ICONIC Scottish indie-rock band Travis has released their second track from their upcoming studio album.

Raze The Bar is the second offering from the Glaswegian's tenth studio album, L.A. Times, which was released Friday, May 10.

The new track, which is a throwback to their much-loved sound from The Man Who, includes additional vocals from Coldplay’s Chris Martin and The Killers' frontman Brandon Flowers.

Fran Healy, the lead singer of Travis, said when he called Martin to play him some of the new song, his fellow musician and friend exclaimed it was “the best thing you’ve ever written”.

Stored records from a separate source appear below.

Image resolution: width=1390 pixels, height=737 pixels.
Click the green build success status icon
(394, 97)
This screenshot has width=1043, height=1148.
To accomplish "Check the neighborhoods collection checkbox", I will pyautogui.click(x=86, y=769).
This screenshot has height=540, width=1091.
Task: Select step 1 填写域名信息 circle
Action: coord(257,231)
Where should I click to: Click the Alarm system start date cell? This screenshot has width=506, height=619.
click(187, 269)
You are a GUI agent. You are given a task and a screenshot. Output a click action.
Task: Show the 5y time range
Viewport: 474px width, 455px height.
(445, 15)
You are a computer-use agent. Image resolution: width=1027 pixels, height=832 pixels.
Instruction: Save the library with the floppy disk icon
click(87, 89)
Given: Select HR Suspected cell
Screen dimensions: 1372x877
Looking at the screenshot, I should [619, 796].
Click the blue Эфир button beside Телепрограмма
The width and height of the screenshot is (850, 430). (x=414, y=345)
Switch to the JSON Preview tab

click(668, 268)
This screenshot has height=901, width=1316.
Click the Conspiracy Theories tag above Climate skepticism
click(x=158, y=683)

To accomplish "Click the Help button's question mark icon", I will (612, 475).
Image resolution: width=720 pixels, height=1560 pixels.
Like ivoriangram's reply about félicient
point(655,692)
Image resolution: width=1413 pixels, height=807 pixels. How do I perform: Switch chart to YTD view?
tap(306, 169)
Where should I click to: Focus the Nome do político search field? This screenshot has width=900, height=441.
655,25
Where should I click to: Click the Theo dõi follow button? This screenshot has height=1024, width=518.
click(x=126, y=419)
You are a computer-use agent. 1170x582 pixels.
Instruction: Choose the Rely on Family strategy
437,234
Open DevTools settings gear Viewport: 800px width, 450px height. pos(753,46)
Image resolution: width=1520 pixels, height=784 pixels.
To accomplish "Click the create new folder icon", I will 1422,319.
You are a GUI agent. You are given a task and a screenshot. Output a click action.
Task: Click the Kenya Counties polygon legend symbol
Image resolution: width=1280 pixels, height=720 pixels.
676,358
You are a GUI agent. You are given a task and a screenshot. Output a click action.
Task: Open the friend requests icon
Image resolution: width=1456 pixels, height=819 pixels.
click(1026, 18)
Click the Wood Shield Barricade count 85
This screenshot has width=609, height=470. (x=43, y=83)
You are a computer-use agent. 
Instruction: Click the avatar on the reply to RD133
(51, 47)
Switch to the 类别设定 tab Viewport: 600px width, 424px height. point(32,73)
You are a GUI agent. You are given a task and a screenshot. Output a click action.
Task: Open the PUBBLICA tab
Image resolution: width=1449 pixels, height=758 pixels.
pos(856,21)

READ MORE: Scottish band Travis release new single as band announces 10th album

Raze The Bar is an ode to an old haunt of the bands, which didn’t survive the Covid pandemic and shut suddenly, and is an imagining of what a final night would have sounded like.

Speaking about the inspiration behind the recent release Healy said: “There was a great bar in New York City.

“It didn’t have a name, but everyone called it Black and White on account of the black and white striped awning that hung over the entrance.

The National: Artwork for the single Raze The Bar

“They had poetry nights, great DJs, open mic nights.

“If you played a show at Irving Plaza or Webster Hall, chances are you ended up at Black and White till the wee small hours.

“One of the owners, Johnny T, looked after so many artists and bands over the years. If that bar could talk, what a story it would tell.

“During the pandemic, their landlord refused to negotiate a reduced rent and they had to close.

“So, in the middle of the night, they turned up with a truck and removed every single trace and fixture of the bar. Then they white washed the whole space so it could never be repeated.

“Raze the Bar is a song about a fictional last night in the bar.

“Johnny is in there, Jack, Richard and Johnny’s brother and bar co-owner Chris. The cameos were almost an afterthought!

“I just called Chris Martin in a bit of a panic because I couldn’t figure out what the track sequence should be.

“When Chris heard it, he was like, ‘That song is the best thing you’ve ever written!’ And because he and Brandon Flowers both live quite near…”

The band's tenth studio album, L.A. Times, will be released on July 12 and will mark 25 years since Travis’s classic second studio album The Man Who.

Healy has hailed the upcoming album as his most personal yet as he says the “tectonic plates” in his life have shifted and there was a lot he wanted to express.

The 50-year-old musician recorded the new album in Los Angeles, America, which is the city he has also called home for the last decade with his bandmates.

Travis has remained an unbroken line-up since their formation at the Glasgow School of Art in the 1990s and the imminent release of their latest album marks the journey the band has taken together over the decades together.

Speaking about the new album Healy said: “L.A. Times is our most personal album since The Man Who.

“There was a lot of big stuff to write about back then, the tectonic plates had shifted in my life.

“I was 22 when I was writing those songs. They were my therapy.

“Over 20 years later and the plates have shifted again. There’s a lot to talk about.”

The band will also begin a huge live tour this summer with The Killers as they play 16 dates across the UK to celebrate their new album launch.

It will be the first Travis’s first headline European tour since 2016 and includes three dates in Glasgow at the Hydro in June.